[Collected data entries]
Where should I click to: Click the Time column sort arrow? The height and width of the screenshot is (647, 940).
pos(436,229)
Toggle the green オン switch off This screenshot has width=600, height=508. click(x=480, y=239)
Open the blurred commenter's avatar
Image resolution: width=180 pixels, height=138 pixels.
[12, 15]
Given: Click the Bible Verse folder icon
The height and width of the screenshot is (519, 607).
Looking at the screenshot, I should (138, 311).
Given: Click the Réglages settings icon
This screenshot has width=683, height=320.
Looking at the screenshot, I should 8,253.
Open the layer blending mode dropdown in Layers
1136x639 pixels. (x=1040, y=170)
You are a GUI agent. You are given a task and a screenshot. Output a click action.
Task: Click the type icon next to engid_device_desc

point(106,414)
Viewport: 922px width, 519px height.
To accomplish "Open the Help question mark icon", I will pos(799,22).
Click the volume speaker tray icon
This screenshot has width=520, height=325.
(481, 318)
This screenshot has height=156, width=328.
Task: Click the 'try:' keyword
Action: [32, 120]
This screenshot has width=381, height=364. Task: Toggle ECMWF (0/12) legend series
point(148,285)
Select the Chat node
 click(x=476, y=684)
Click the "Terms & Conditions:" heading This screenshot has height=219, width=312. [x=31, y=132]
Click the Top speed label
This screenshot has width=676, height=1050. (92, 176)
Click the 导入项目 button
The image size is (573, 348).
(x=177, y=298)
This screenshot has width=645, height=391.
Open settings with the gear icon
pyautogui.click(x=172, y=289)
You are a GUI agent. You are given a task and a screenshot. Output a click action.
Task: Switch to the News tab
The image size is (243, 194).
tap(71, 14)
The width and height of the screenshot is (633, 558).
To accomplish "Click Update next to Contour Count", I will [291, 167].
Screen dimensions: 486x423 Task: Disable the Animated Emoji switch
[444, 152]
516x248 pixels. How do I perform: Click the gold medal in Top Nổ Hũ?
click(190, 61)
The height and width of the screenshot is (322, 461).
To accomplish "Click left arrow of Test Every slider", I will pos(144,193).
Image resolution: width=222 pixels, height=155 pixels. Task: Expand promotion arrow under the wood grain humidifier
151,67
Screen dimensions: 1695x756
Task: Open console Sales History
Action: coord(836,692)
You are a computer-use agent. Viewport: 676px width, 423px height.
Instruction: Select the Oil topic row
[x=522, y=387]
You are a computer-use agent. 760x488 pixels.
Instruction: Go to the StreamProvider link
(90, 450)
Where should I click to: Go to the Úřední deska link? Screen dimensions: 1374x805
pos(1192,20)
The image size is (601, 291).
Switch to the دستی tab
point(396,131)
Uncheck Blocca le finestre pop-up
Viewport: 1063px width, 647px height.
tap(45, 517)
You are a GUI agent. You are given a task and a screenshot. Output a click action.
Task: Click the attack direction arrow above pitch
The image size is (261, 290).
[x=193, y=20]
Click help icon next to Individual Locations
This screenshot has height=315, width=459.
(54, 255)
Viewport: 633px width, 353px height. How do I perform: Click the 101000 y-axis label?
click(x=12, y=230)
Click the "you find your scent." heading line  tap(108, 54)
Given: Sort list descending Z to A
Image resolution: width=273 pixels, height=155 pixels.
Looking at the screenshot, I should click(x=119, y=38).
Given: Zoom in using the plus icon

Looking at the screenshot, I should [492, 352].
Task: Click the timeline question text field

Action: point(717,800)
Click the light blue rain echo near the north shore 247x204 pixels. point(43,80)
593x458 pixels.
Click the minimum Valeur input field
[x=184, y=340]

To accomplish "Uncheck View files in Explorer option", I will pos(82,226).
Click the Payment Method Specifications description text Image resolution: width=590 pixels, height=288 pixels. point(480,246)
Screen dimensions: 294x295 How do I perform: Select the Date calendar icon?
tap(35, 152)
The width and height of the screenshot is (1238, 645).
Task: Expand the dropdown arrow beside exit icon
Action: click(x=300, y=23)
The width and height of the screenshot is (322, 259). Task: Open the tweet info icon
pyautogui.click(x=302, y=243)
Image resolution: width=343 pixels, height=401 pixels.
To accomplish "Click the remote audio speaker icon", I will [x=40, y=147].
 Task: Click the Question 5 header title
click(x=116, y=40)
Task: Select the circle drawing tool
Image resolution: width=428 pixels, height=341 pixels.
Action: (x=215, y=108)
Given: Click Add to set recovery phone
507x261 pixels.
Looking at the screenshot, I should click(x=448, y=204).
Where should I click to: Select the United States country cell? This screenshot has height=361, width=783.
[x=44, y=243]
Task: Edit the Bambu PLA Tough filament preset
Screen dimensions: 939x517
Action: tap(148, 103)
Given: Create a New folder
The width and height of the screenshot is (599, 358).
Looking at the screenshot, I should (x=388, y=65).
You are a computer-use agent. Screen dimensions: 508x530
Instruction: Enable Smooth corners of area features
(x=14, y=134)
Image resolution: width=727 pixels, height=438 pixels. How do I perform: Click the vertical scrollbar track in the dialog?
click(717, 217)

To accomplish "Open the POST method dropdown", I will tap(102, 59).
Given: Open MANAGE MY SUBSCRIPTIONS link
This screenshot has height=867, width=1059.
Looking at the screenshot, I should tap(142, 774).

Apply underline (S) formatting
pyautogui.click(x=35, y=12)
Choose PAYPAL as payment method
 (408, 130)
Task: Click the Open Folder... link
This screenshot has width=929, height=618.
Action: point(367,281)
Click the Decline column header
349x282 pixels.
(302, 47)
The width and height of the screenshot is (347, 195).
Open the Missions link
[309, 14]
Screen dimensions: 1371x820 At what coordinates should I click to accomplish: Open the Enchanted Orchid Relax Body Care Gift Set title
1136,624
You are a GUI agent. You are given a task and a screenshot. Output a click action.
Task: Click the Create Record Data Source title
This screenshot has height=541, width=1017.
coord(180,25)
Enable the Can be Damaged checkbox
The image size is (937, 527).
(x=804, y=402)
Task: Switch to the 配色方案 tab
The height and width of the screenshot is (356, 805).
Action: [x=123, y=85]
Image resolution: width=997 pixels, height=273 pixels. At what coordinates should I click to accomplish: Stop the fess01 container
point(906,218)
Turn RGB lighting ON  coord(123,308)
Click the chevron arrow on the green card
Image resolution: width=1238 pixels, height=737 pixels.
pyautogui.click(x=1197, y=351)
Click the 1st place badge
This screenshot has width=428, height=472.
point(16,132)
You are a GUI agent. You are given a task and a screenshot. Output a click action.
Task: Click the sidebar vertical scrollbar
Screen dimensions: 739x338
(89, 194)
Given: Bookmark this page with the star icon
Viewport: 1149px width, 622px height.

WHAT THE TASK ASKS: Copy out the entries above exactly as given, starting at the top and ending with the line containing "The width and height of the screenshot is (633, 558)."; include both and nothing more.

TASK RESPONSE:
Where should I click to: Click the Time column sort arrow? The height and width of the screenshot is (647, 940).
pos(436,229)
Toggle the green オン switch off This screenshot has width=600, height=508. click(x=480, y=239)
Open the blurred commenter's avatar
Image resolution: width=180 pixels, height=138 pixels.
[12, 15]
Given: Click the Bible Verse folder icon
The height and width of the screenshot is (519, 607).
Looking at the screenshot, I should (138, 311).
Given: Click the Réglages settings icon
This screenshot has width=683, height=320.
Looking at the screenshot, I should 8,253.
Open the layer blending mode dropdown in Layers
1136x639 pixels. (x=1040, y=170)
You are a GUI agent. You are given a task and a screenshot. Output a click action.
Task: Click the type icon next to engid_device_desc

point(106,414)
Viewport: 922px width, 519px height.
To accomplish "Open the Help question mark icon", I will pos(799,22).
Click the volume speaker tray icon
This screenshot has width=520, height=325.
(481, 318)
This screenshot has height=156, width=328.
Task: Click the 'try:' keyword
Action: [32, 120]
This screenshot has width=381, height=364. Task: Toggle ECMWF (0/12) legend series
point(148,285)
Select the Chat node
 click(x=476, y=684)
Click the "Terms & Conditions:" heading This screenshot has height=219, width=312. [x=31, y=132]
Click the Top speed label
This screenshot has width=676, height=1050. (92, 176)
Click the 导入项目 button
The image size is (573, 348).
(x=177, y=298)
This screenshot has width=645, height=391.
Open settings with the gear icon
pyautogui.click(x=172, y=289)
You are a GUI agent. You are given a task and a screenshot. Output a click action.
Task: Switch to the News tab
The image size is (243, 194).
tap(71, 14)
The width and height of the screenshot is (633, 558).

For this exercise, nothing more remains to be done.